(Item coordinate data)
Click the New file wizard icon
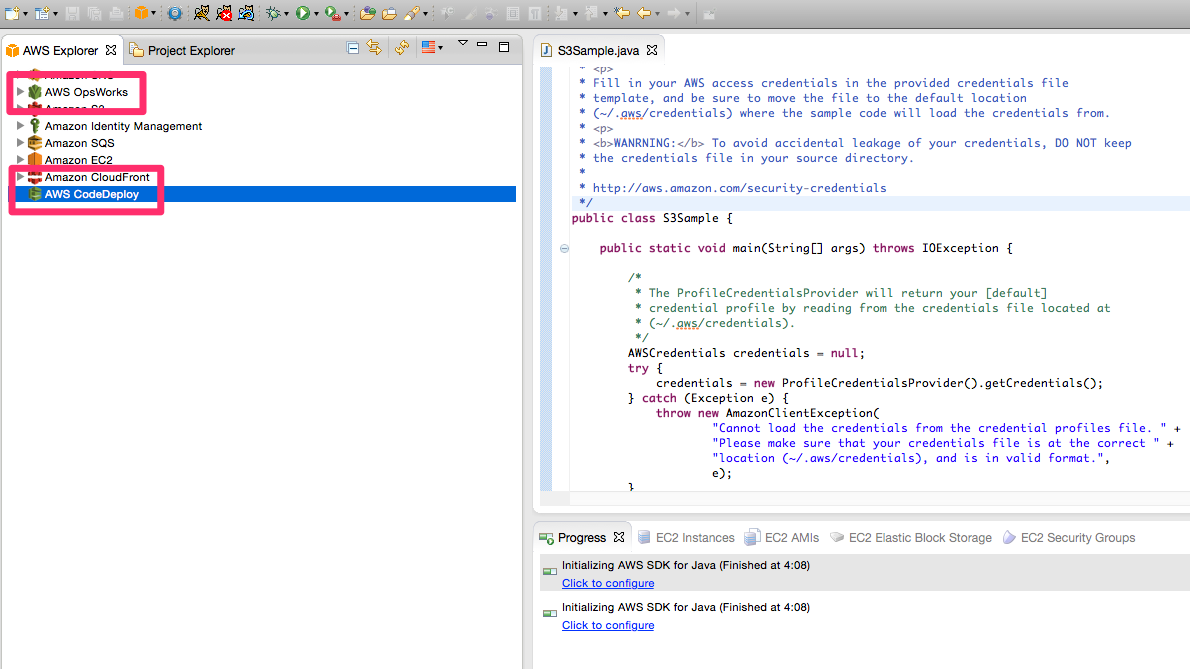[11, 13]
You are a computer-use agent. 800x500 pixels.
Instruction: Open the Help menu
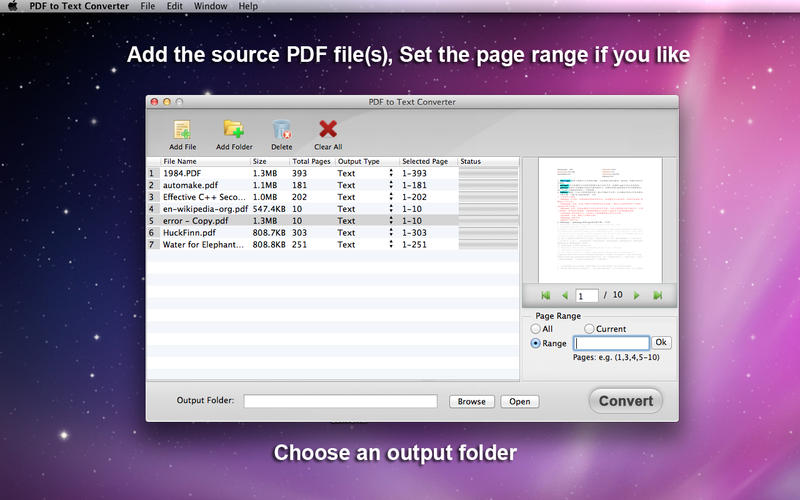tap(248, 6)
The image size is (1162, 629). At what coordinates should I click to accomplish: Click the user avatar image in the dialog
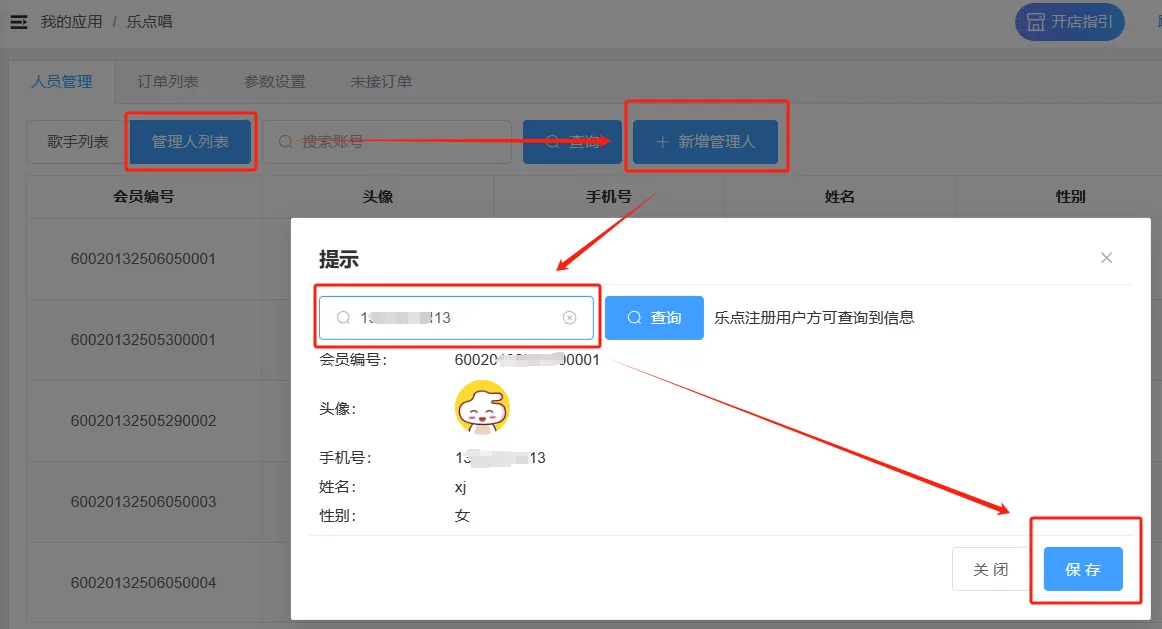(x=482, y=408)
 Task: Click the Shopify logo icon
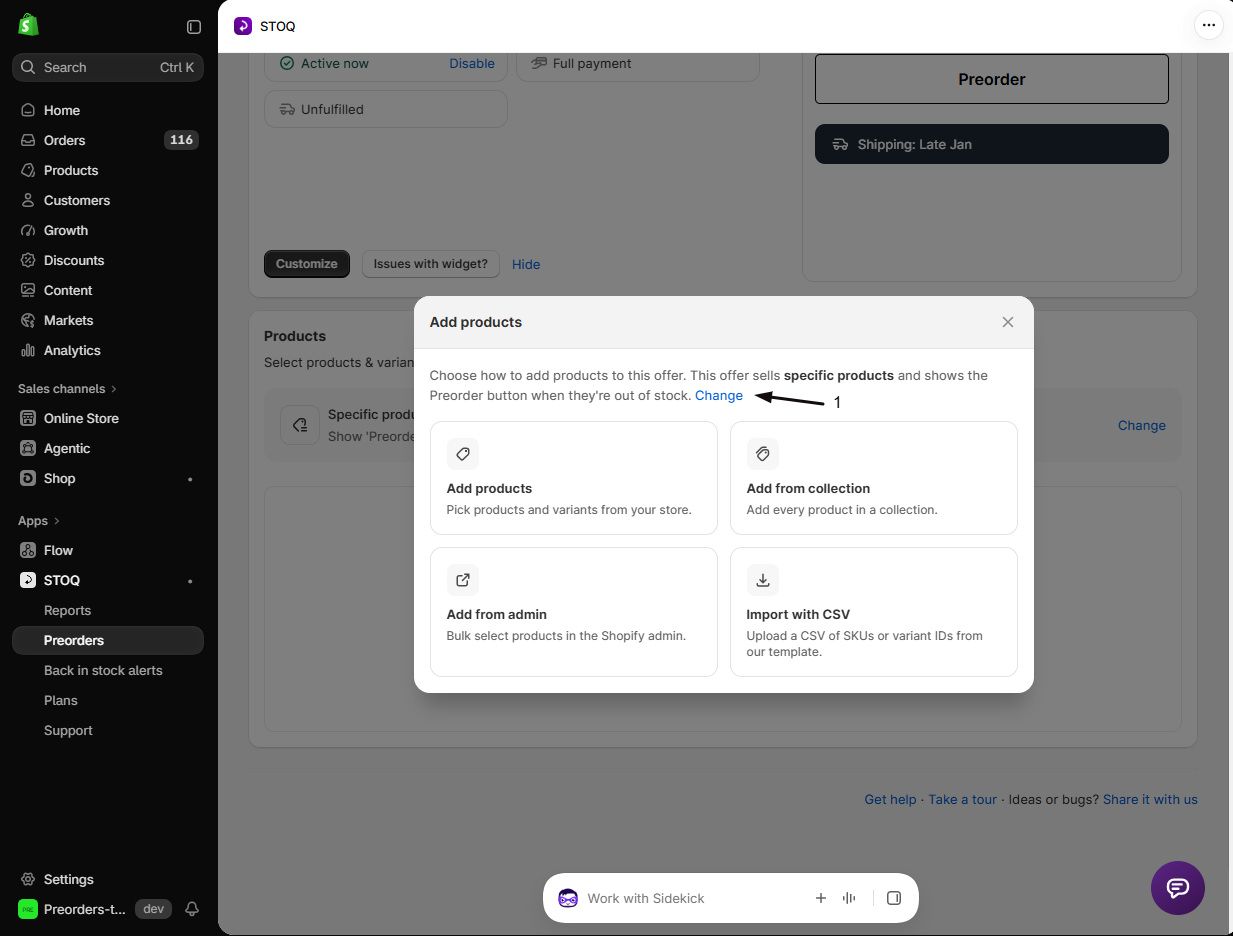pyautogui.click(x=28, y=25)
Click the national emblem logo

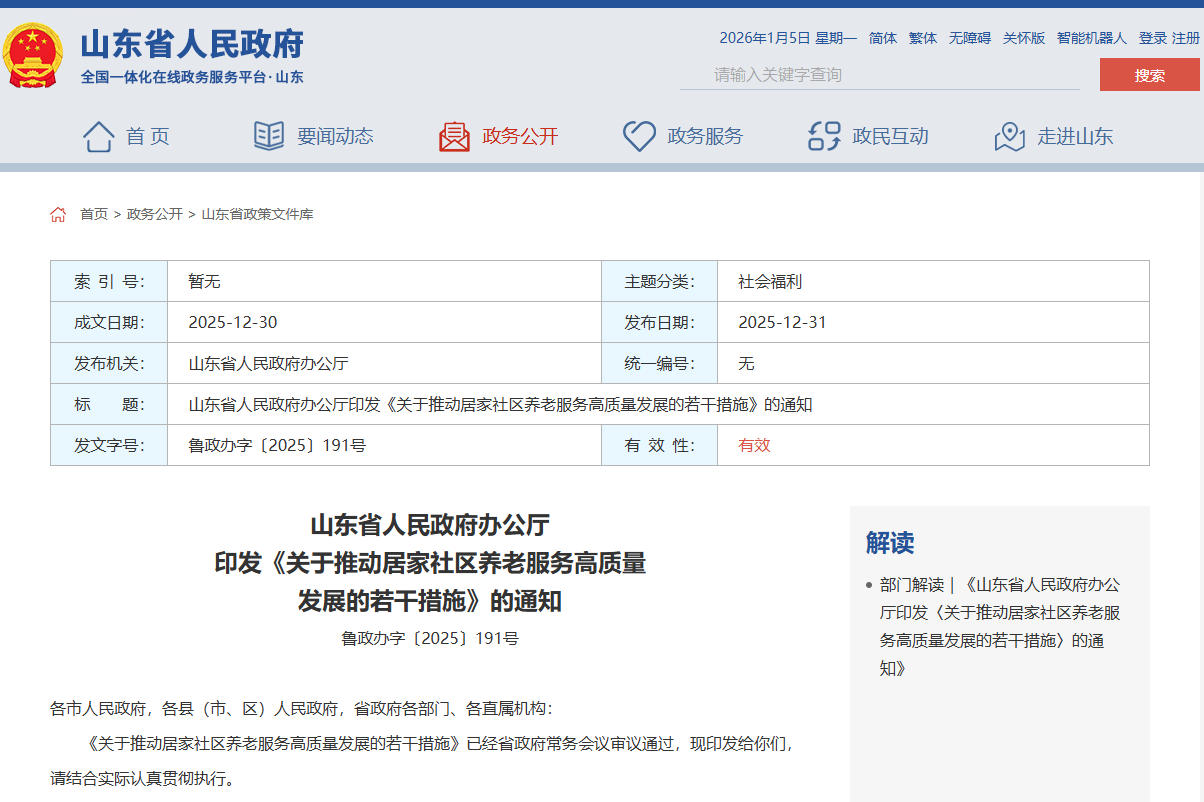(x=32, y=55)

▶ **Your task**: Rewrite the entries above, from the line containing "The image size" through the end of the entries (both ends included), with each request copied unchanged and every coordinate in the answers offset by -130. Omit the pictures.

▶ **Solution for this task**:
The image size is (1162, 629). At what coordinates should I click to accomplish: Click the user avatar image in the dialog
(x=352, y=278)
 Task: Click the Shopify logo icon
pyautogui.click(x=-102, y=-105)
Click the national emblem logo

(x=-98, y=-75)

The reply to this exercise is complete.